Phenote Webstart Troubleshooting


Webstart is a way of launching java applications from the web. Just click on a link and the application will download to your computer, and come up. Webstart is somewhat difficult, but I've got it working in some situations for Phenote. Future clicks on the link should recognize that you've already downloaded it, and will just bring up the downloaded application. If the application changes/upgrades on the server, this will be recognized and a click on the link will download the new upgraded application. So its more or less a web installer.  On the main phenote page there are links to the latest phenote webstart links to try.

The indication that a link works is that you get a popup that says "Java Loading", or something like that and then a bunch of files get downloaded and eventually the application actually comes up. For this to work with a browser, the browser has to recognize java webstart links, which have a jnlp suffix.  Macs tend to have webstart pre-installed on their browsers. Windows seems to as well. Linux does not and I don't know about Solaris. If its not working what you basically have to do is set up an association in the browser between whats called a mime type, which is "application/x-java-jnlp-file" in this case, and the webstart application, which you need to find on your computer(more on this below).

These are the steps I had to go through to get webstart installed on my Mozilla browser on Linux, which does not come with webstart pre-installed. 

First you need to see if you have webstart already installed on your computer. If you have java on your computer then usually webstart comes with java so you should have it. So if you have java you first need to find out where it is installed. In linux you type "which java" at the command line. For me this comes back with

/usr/lib/java/bin/java

You then need to make sure you are using java 1.5, phenote requires 1.4. Do a "java-version" at the command line. If you have anything less than 1.5, you need to install java 1.5, or if you have 1.5 installed somewhere (but its not the default) you need to find it and grab its javaws. If you try to webstart phenote with a java less than 1.5 nothing will happen and it won't even indicate that its the wrong java, you just have to know.

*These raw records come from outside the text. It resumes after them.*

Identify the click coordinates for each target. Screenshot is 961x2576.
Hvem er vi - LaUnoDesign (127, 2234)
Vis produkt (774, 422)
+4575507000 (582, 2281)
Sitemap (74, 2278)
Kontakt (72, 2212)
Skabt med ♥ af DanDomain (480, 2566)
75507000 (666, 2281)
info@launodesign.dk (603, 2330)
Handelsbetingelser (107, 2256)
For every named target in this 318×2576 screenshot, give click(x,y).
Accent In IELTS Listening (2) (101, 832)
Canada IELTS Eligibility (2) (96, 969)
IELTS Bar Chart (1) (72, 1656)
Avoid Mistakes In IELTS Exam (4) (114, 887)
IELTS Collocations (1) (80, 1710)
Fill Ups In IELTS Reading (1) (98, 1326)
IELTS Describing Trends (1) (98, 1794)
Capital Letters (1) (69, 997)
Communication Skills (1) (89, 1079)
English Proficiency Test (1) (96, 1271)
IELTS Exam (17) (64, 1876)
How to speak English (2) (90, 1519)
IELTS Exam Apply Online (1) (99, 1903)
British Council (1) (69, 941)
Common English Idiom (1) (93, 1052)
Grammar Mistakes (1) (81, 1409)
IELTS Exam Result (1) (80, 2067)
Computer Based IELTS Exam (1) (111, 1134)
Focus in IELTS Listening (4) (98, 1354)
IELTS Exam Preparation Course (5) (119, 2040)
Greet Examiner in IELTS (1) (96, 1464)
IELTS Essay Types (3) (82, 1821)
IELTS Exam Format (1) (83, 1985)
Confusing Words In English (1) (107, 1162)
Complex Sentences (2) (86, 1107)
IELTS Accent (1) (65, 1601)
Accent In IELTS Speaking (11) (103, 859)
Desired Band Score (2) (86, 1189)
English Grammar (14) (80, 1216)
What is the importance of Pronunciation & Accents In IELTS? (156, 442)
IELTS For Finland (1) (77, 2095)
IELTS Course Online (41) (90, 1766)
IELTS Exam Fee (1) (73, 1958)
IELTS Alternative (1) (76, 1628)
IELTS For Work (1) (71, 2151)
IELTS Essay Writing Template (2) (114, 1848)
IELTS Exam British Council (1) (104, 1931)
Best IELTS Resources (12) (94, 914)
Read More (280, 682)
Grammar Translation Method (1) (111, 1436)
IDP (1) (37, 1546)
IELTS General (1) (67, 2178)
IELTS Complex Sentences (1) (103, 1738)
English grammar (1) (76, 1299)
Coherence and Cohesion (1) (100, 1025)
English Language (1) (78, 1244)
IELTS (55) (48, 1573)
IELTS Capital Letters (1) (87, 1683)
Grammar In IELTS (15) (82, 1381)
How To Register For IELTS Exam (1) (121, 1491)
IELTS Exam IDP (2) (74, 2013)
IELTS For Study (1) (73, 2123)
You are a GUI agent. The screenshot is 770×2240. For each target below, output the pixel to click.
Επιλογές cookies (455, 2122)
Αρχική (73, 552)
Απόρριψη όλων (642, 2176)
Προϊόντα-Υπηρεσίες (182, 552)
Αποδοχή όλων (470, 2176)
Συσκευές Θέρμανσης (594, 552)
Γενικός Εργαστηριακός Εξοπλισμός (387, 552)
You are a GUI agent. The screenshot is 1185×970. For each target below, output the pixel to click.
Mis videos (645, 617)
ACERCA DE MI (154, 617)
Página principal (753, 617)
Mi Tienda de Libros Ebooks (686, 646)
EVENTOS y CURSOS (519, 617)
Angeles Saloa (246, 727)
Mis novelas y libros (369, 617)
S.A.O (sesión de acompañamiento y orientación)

So what I found is in java 1.5 javaws is in both the bin and jre directory. So cd to /usr/lib/java and do a "ls jre" and "ls bin" (on windows "dir jre" & "dir bin") and look for a file called "javaws", which is the webstart application. The full path plus javaws is what you will need below. So for me its "/usr/lib/java/jre/javaws"

If webstart is not on your computer (or network) you can download it from(make sure its from java 1.5):

http://java.sun.com/products/javawebstart/download.jsp


Now that we've found the webstart application we are ready to associate it with a mime type in the browser. Here is how it is done in Mozilla on linux, I hope other browsers are somewhat similar.

Hit the "Edit" menu, and its "Preferences" sub menu to get the Preferences dialog.  Expand the "Navigator" category, and under that click on "Helper Application", which is where mime types get associated with applications. Click the "New Type" button, which brings up a New Type dialog box. In the "MIME Type" field enter "application/x-java-jnlp-file".  Under "Description" you can just put "Java Webstart". Under "Extension" put "jnlp". Click on "Open it with:" and in the associated field either entor or browse for the location of webstart on your computer. This is what you were digging for above. For my computer I enter "/usr/lib/java/jre/javaws", the location of my webstart app. then deselect "Always ask me before handling files of this type", as who wants to keep being asked, and hit "OK" and hit "OK" as well in the Helper Applications dialog.

You now need to restart your browser for it to pick up the new mime type association for webstart and hopefully the above link should now work.

One thing thats also handy if there are problems bringing up webstart is to bring up the browsers java console (this may not be supported by all browsers). This should give some feedback on things happening behind the scenes of the webstart application, so its good for trouble shooting. In mozilla this can be brought up with menu
Tools->Web Development->Java Console.